- Supplied records -
-*-

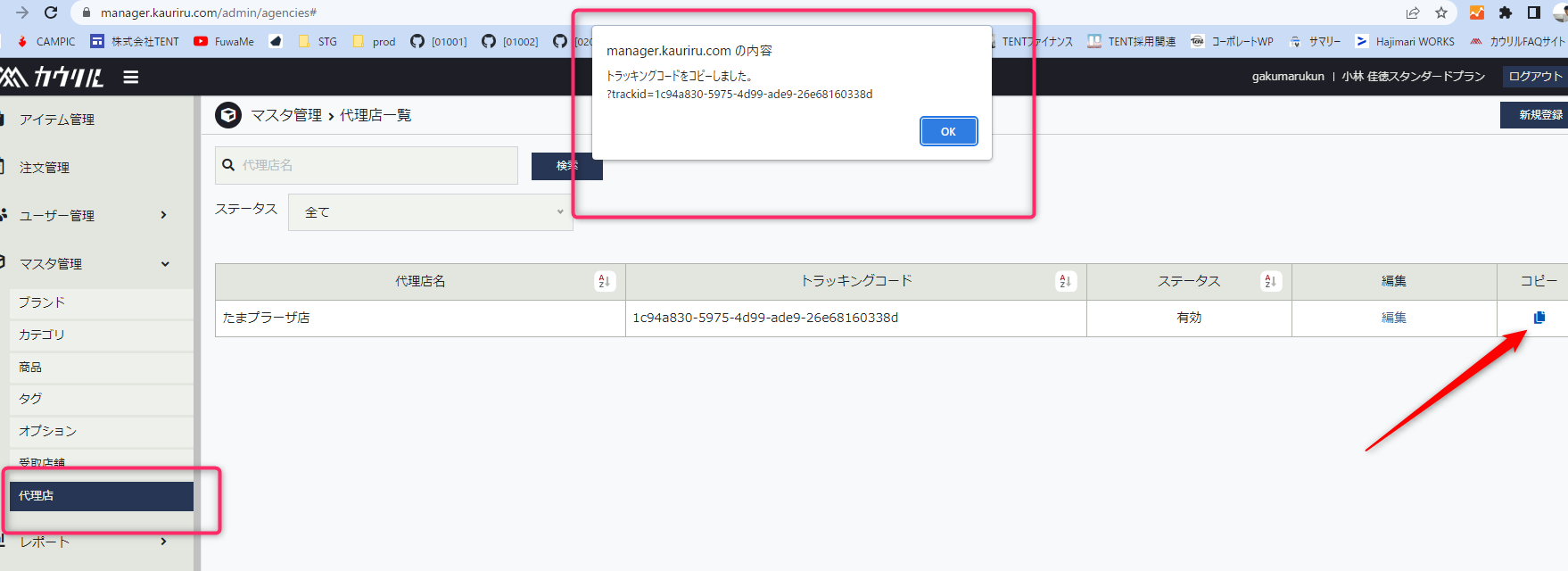Image resolution: width=1568 pixels, height=571 pixels.
Task: Select ブランド in the sidebar submenu
Action: coord(43,302)
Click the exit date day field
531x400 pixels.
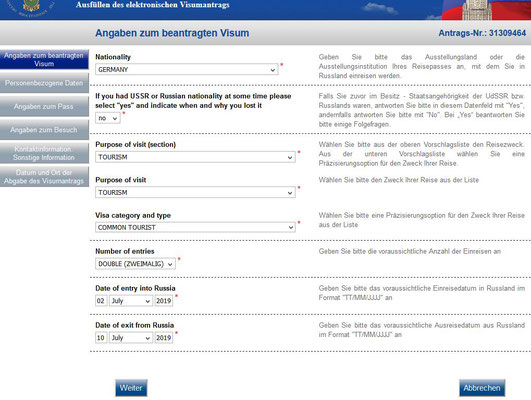(101, 338)
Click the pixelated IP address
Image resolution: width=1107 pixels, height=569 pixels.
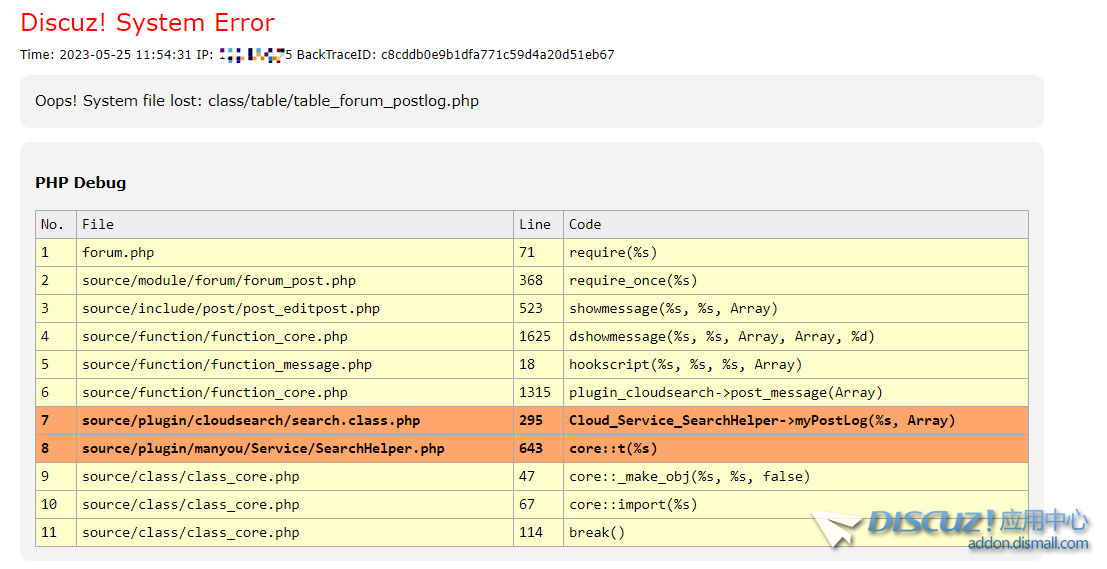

-*-

- Problem statement -
Retype precisely, and only, the lines from the one holding "531x400 pixels." through the final line of the data above, with the pictures omitted.

- Result -
531x400 pixels.
(101, 338)
Click the pixelated IP address
Image resolution: width=1107 pixels, height=569 pixels.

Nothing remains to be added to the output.